**Problem details**
Transcribe, word for word and without additions, each line below from the one containing "Task: Click the Most" through the one containing "Click the failure", both ends included.

(Records drawn from a dataset)

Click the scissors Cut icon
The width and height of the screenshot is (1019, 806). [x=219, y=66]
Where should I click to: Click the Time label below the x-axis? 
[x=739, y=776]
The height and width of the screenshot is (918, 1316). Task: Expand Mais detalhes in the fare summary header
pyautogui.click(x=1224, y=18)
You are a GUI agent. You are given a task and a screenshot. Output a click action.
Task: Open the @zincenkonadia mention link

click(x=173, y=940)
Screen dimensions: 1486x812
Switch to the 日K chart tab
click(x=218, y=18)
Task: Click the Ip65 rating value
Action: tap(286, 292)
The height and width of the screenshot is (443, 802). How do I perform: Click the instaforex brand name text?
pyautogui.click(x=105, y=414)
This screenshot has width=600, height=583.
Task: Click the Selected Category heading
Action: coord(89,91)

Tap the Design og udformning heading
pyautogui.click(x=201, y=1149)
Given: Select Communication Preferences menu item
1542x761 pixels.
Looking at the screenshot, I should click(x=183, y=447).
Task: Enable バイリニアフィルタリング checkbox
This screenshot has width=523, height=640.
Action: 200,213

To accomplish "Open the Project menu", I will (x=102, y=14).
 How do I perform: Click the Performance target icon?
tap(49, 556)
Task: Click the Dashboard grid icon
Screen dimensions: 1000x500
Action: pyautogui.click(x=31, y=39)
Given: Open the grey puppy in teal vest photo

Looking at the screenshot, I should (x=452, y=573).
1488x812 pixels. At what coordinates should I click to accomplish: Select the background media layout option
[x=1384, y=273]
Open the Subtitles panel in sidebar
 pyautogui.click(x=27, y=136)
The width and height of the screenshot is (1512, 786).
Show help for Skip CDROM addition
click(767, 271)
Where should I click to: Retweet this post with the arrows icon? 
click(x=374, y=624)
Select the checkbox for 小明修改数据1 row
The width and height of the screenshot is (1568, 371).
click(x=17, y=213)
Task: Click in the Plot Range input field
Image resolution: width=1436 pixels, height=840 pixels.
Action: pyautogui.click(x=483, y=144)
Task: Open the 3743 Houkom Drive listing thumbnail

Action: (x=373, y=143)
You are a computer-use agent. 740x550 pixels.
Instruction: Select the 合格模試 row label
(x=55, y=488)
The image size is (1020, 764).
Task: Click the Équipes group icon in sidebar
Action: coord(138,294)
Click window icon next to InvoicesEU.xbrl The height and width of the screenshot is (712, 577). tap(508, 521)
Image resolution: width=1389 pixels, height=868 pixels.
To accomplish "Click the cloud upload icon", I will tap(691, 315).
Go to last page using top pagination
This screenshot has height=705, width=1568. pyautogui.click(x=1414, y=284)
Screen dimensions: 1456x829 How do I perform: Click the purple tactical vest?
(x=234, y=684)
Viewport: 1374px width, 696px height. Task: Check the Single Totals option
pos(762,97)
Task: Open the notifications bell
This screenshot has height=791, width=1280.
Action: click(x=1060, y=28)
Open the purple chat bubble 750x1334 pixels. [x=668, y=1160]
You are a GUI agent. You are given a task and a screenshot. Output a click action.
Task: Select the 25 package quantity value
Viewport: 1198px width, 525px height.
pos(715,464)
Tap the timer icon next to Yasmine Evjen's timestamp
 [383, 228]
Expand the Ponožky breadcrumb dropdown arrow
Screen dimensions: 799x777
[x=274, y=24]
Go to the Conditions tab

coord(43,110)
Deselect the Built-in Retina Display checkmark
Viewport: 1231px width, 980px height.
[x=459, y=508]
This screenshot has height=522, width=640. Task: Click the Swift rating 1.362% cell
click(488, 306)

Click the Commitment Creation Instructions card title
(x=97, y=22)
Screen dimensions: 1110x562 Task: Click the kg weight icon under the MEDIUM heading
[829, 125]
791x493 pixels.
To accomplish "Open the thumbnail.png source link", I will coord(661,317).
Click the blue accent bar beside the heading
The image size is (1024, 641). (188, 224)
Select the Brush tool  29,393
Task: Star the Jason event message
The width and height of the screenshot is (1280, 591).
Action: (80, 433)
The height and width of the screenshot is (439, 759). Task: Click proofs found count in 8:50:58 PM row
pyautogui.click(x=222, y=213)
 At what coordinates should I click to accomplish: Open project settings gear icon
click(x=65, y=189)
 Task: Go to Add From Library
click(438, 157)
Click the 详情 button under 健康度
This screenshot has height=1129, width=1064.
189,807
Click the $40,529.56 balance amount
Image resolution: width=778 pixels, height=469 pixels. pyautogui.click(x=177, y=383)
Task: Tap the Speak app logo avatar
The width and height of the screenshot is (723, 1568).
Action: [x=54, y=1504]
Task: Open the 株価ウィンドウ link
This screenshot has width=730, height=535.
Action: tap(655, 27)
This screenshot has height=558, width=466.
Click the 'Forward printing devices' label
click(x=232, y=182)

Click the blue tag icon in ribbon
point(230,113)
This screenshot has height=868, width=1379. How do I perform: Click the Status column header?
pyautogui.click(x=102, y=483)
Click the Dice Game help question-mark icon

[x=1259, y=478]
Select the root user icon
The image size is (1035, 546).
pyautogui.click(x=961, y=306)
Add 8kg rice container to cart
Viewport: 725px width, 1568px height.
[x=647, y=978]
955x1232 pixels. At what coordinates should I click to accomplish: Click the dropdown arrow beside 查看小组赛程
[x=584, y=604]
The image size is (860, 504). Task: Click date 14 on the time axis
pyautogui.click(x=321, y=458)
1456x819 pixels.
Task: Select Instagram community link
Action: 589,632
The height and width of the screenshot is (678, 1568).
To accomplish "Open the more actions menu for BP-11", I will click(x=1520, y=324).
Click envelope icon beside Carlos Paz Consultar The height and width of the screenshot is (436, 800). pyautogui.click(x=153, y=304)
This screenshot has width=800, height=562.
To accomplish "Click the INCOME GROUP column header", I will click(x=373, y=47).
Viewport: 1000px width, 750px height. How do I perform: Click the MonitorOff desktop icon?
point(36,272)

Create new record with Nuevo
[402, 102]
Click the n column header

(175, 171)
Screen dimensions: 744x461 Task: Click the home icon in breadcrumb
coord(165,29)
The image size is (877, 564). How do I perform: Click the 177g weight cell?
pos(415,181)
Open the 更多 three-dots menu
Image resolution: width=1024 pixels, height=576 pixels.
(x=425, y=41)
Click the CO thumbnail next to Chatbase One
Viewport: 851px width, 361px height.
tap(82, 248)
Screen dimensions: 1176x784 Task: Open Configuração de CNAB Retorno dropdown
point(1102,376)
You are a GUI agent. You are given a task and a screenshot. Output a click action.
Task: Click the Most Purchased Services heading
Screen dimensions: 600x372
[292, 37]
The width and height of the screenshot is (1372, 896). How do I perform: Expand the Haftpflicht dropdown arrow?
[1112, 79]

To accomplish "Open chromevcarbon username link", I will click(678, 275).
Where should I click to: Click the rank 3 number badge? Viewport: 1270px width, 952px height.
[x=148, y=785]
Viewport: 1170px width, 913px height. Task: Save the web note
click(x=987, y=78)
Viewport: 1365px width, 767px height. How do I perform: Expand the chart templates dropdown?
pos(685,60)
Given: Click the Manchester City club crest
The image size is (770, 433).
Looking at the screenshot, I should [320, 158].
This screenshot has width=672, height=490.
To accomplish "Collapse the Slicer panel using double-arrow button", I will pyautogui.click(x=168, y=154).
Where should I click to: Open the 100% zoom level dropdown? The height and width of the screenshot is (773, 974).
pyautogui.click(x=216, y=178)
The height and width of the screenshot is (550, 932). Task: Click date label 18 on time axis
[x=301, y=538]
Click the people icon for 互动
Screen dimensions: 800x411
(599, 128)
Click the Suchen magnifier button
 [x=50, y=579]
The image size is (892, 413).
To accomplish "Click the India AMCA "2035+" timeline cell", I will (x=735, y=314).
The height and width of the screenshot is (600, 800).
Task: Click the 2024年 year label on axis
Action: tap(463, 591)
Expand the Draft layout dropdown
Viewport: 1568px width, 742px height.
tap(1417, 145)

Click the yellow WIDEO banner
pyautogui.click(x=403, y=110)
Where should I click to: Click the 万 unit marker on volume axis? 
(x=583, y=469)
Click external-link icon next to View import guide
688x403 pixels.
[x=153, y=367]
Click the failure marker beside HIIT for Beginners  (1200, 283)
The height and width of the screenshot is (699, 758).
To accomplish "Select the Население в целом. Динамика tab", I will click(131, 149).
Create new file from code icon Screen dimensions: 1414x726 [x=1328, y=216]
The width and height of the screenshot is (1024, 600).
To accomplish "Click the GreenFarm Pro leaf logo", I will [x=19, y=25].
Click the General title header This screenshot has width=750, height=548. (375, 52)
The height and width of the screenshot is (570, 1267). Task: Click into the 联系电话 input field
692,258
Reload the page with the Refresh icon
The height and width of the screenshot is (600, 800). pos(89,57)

**Output**
Task: Click the Most Purchased Services heading
Screen dimensions: 600x372
[292, 37]
The width and height of the screenshot is (1372, 896). How do I perform: Expand the Haftpflicht dropdown arrow?
[1112, 79]

To accomplish "Open chromevcarbon username link", I will click(678, 275).
Where should I click to: Click the rank 3 number badge? Viewport: 1270px width, 952px height.
[x=148, y=785]
Viewport: 1170px width, 913px height. Task: Save the web note
click(x=987, y=78)
Viewport: 1365px width, 767px height. How do I perform: Expand the chart templates dropdown?
pos(685,60)
Given: Click the Manchester City club crest
The image size is (770, 433).
Looking at the screenshot, I should [320, 158].
This screenshot has width=672, height=490.
To accomplish "Collapse the Slicer panel using double-arrow button", I will pyautogui.click(x=168, y=154).
Where should I click to: Open the 100% zoom level dropdown? The height and width of the screenshot is (773, 974).
pyautogui.click(x=216, y=178)
The height and width of the screenshot is (550, 932). Task: Click date label 18 on time axis
[x=301, y=538]
Click the people icon for 互动
Screen dimensions: 800x411
(599, 128)
Click the Suchen magnifier button
 [x=50, y=579]
The image size is (892, 413).
To accomplish "Click the India AMCA "2035+" timeline cell", I will (x=735, y=314).
The height and width of the screenshot is (600, 800).
Task: Click the 2024年 year label on axis
Action: tap(463, 591)
Expand the Draft layout dropdown
Viewport: 1568px width, 742px height.
tap(1417, 145)

Click the yellow WIDEO banner
pyautogui.click(x=403, y=110)
Where should I click to: Click the 万 unit marker on volume axis? 
(x=583, y=469)
Click external-link icon next to View import guide
688x403 pixels.
[x=153, y=367]
Click the failure marker beside HIIT for Beginners  (1200, 283)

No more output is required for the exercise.